* Task to carry out *
Pick out each line of the records below that contains the word "perform", and copy those lines.

Data records START

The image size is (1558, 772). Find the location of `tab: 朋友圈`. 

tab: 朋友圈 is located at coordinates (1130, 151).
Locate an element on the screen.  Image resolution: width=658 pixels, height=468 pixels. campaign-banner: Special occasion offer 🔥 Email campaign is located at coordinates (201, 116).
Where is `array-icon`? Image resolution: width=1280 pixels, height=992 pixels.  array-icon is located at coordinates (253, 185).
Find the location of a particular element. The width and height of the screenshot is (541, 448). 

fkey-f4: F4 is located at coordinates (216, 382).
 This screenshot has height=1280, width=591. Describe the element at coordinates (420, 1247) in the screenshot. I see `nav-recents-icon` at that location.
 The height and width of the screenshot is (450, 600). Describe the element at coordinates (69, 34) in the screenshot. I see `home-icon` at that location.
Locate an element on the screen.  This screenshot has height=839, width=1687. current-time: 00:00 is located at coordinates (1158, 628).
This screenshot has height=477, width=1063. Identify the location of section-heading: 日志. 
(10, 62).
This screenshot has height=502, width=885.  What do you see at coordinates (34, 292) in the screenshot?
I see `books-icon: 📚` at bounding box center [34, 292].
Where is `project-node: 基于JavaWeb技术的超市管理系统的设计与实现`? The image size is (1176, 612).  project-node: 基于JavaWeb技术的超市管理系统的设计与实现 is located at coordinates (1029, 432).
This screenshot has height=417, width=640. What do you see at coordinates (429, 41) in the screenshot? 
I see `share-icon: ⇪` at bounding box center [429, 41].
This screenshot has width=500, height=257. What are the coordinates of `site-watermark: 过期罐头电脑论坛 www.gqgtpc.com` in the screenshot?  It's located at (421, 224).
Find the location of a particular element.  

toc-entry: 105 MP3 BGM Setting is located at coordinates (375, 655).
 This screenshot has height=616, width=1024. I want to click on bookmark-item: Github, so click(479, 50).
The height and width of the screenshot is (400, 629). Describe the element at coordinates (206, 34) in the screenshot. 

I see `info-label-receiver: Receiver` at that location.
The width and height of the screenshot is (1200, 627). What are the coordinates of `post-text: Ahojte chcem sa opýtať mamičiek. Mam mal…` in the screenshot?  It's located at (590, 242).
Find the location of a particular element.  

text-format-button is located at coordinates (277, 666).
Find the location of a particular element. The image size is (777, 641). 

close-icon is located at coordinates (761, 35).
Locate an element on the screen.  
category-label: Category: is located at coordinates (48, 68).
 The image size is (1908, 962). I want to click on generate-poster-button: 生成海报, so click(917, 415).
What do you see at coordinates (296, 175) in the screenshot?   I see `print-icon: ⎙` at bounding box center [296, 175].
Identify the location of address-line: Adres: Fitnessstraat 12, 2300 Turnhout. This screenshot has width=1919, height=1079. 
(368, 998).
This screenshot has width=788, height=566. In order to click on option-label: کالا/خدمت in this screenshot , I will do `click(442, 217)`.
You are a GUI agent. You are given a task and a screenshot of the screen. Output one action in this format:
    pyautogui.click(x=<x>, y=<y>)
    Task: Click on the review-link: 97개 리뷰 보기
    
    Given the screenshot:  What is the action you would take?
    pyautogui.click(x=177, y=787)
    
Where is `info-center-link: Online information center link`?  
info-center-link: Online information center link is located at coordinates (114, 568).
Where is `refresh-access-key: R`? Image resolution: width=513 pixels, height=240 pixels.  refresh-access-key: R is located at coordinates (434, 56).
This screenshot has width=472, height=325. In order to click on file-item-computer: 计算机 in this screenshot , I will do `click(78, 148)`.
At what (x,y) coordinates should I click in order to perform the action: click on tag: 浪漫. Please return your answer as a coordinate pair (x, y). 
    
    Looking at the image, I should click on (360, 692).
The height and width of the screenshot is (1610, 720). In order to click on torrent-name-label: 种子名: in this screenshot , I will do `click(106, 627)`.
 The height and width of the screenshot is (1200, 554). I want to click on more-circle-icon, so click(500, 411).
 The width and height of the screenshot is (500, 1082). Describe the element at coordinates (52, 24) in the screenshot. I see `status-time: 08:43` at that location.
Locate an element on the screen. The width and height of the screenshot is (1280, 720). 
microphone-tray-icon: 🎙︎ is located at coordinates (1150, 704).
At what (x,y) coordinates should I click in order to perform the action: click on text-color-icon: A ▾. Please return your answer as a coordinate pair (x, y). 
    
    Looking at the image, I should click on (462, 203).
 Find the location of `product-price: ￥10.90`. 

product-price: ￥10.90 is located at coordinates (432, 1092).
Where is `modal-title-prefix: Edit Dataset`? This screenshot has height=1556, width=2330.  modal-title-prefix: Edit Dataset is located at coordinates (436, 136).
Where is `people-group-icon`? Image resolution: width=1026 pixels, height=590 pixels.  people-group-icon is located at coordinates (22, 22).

Data records END

* Written solution *
At what (x,y) coordinates should I click in order to perform the action: click on tag: 浪漫. Please return your answer as a coordinate pair (x, y). 
At what (x,y) coordinates should I click in order to perform the action: click on text-color-icon: A ▾. Please return your answer as a coordinate pair (x, y). 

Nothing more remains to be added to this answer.